Message par JdeB » 06 déc. 2018, 09:19

jeantoulouse a écrit :
05 déc. 2018, 17:40
J de B écrit :
Je reviens sur le Rihm. Il s'agit d'extraits de la pièce Torquato Tasso de Goethe ?
Il s'agit bien de Torquato Tasso, l’œuvre de Goethe. Wolfgang Rihm (né en 1952) a composé pour ses Pensées du Tasse une sorte de collage de quatre monologues du poète : acte V, scène 1, acte V scène 2, acte II scène 1, acte V scène 5. Voici la traduction (jointe au programme de salle) de quatre extraits de ces fragments :
1. "est-ce / Un sommeil qui t'a dompté, et pèse / Avec de lourdes chaines sur ton âme angoissée? "
2. "Si je ne puis méditer ou composer des vers, / La vie n'est plus pour moi la vie. / Essaie de défendre au ver à soie de filer / Lorsque son fil le mène à la mort".

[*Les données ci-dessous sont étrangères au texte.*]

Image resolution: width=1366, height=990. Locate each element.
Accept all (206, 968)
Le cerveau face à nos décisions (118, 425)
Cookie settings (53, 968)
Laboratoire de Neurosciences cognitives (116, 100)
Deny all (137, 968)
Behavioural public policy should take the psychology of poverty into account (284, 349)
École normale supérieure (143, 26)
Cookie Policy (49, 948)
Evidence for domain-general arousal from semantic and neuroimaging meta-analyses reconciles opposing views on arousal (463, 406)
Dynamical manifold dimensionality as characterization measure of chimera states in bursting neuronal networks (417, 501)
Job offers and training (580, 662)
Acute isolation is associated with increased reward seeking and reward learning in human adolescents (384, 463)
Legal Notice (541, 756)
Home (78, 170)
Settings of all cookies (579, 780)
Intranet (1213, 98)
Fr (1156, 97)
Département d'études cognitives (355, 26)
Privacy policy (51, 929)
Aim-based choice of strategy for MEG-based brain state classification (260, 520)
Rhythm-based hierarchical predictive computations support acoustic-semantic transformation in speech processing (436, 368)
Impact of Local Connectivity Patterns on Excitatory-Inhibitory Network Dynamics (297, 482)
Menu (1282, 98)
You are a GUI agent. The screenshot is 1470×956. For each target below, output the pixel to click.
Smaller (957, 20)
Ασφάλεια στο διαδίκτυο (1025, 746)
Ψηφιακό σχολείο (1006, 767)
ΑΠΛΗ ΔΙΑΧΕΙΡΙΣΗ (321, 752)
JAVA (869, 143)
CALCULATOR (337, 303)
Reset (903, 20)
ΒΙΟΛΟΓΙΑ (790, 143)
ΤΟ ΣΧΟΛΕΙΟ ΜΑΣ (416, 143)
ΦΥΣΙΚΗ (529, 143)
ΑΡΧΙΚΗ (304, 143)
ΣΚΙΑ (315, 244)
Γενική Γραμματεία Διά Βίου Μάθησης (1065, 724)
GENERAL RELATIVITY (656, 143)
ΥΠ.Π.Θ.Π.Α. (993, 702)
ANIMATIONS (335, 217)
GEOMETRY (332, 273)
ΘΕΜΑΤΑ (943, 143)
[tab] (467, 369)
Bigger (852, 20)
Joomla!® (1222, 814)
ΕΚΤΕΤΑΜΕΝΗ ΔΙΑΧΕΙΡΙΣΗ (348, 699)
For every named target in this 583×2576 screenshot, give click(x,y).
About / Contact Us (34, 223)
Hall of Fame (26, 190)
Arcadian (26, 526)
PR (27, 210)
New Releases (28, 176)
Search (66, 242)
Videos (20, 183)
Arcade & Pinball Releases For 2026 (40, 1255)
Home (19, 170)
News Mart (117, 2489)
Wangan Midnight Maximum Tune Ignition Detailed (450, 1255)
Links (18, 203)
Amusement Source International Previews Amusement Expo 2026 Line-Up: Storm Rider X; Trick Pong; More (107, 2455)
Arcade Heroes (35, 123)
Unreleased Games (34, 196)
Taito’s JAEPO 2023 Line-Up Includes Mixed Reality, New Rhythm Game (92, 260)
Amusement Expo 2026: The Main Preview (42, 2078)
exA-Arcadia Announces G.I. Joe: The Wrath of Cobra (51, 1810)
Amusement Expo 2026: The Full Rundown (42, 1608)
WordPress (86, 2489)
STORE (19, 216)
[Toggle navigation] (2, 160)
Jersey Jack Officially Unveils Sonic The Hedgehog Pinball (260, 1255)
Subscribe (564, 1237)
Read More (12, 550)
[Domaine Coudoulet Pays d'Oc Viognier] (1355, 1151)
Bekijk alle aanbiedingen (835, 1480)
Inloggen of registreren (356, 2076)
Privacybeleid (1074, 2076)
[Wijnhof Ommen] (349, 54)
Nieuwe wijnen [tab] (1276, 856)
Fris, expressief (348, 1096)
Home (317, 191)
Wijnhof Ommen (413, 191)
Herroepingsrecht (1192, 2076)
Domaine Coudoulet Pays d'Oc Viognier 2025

3. "plus que jamais /Je me sens double, (...) avec moi-même / Je me débats à nouveau dans une lutte confuse"/
4. La Nature nous a donné les larmes/ Le cri de douleur quand à la fin l'homme / Et à bout de force. ET à moi, don suprême, / Elle m'a laissé dans la douleur la mélodie et la parole / Pour pleurer ma détresse profonde et entière".